Dead phone batteries during emergencies are dangerous, but toxic chemicals in your drinking water? That’s a whole different level of nightmare fuel. Rice University researchers just unveiled a copper-aluminum material that absorbs PFAS—those notorious “forever chemicals”—at speeds that make current filtration look like dial-up internet.
The breakthrough centers on a layered double hydroxide (LDH) compound that doesn’t just trap PFAS faster than anything on the market. It actually destroys them. While commercial carbon filters struggle to remove these persistent pollutants, this new material captures them 100 times faster and over 1,000 times more effectively than traditional adsorbents.
To understand why this matters: PFAS are a class of roughly 16,000 compounds used since the 1940s in everything from non-stick cookware to firefighting foam. These cancer-linked substances persist in the environment due to their incredibly strong carbon-fluorine bonds, earning them the “forever chemicals” nickname.

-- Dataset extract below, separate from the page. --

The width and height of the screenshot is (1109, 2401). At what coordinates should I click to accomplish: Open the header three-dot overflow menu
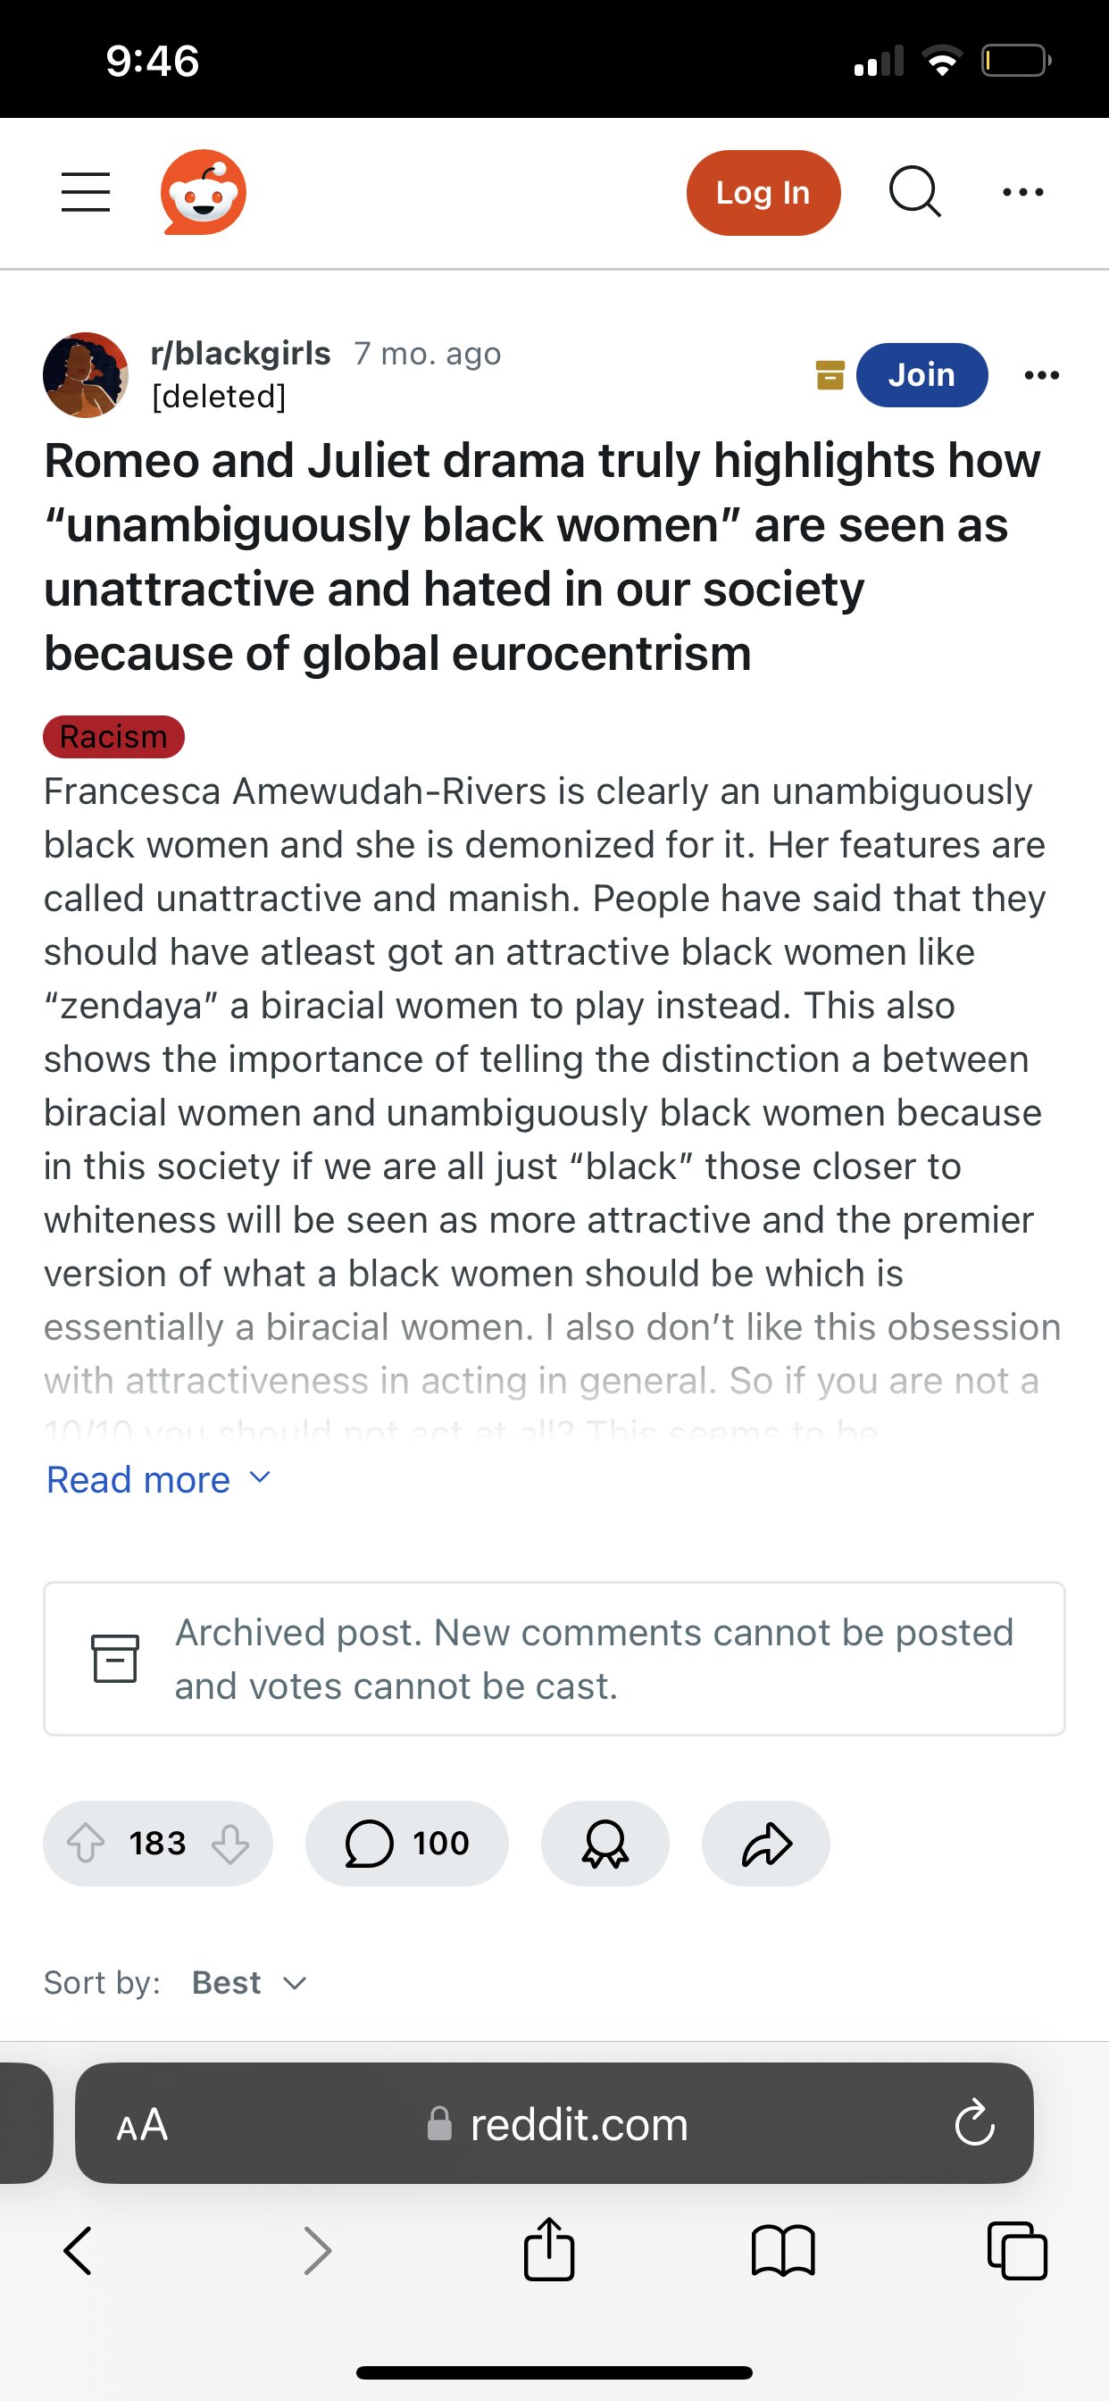pos(1022,192)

Real destruction, not just capture
Most current methods just relocate PFAS rather than eliminating them entirely.
Here’s where it gets interesting: most current filtration methods just move the problem around. You remove PFAS from water, but now you’ve got contaminated filters to dispose of. Rice’s system actually breaks those famously indestructible carbon-fluorine bonds using relatively low heat (400-500°C) and calcium carbonate, converting the fluoride into harmless calcium-fluoride for safe landfill disposal.

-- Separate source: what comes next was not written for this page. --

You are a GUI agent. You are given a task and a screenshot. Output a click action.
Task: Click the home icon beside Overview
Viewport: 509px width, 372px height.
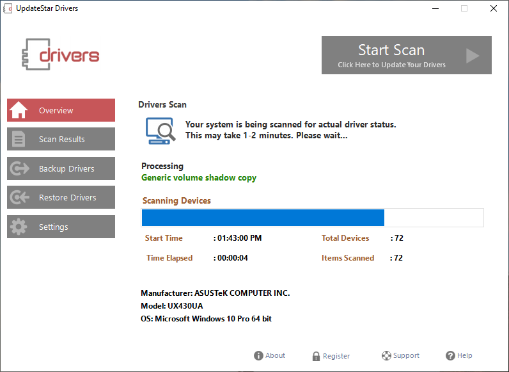(19, 110)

The material regenerates for at least six cycles, creating a closed-loop system that addresses the waste problem plaguing current PFAS remediation. Think Netflix’s subscription model, but for water purification—you get continuous performance without constantly replacing expensive components.

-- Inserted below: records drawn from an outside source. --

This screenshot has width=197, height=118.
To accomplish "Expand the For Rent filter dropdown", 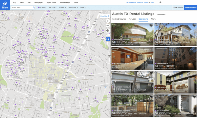I will pos(42,8).

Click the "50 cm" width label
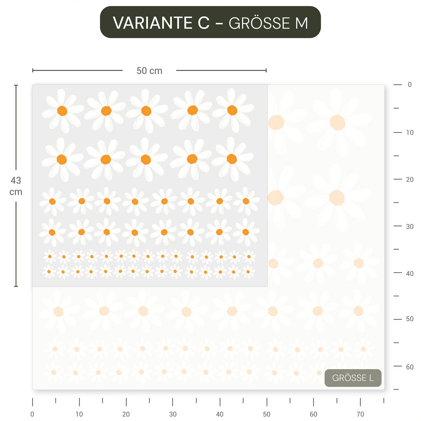coord(149,71)
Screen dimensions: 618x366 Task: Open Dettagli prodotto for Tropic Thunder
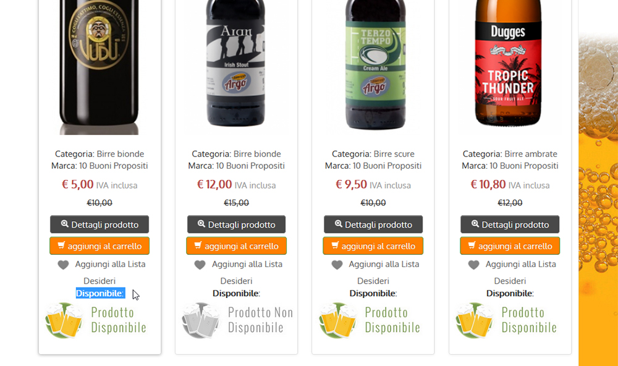point(510,224)
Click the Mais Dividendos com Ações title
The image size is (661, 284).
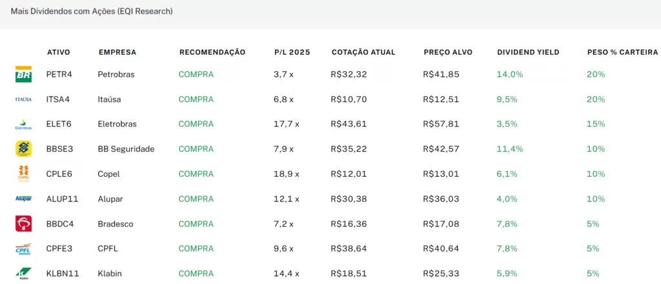click(x=92, y=12)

“This material is going to be important for the direction of research on PFAS destruction in general,” says Michael Wong, director of Rice’s WaTER Institute, who led the research published in Advanced Materials.
Scaling reality check
Technology must prove viable beyond laboratory conditions for widespread impact.
Not everyone’s ready to pop champagne yet. PFAS researcher Laura Orlando notes skepticism about scaling challenges while acknowledging the technology’s potential for wastewater treatment. The jump from laboratory success to treating millions of gallons daily involves regulatory hurdles, real-world complexity, and infrastructure investments that require significant municipal planning.
But here’s the kicker: the LDH material works as a “drop-in” solution compatible with existing filtration infrastructure. No complete system overhauls required—just better chemistry doing the heavy lifting.
For the 200 million Americans with PFAS-contaminated drinking water, this represents more than academic curiosity. It’s a potential pathway toward actually eliminating these cancer-linked compounds instead of just moving them around. The research team is already working toward commercial pilots that could transform how municipal and industrial water treatment systems handle these persistent pollutants.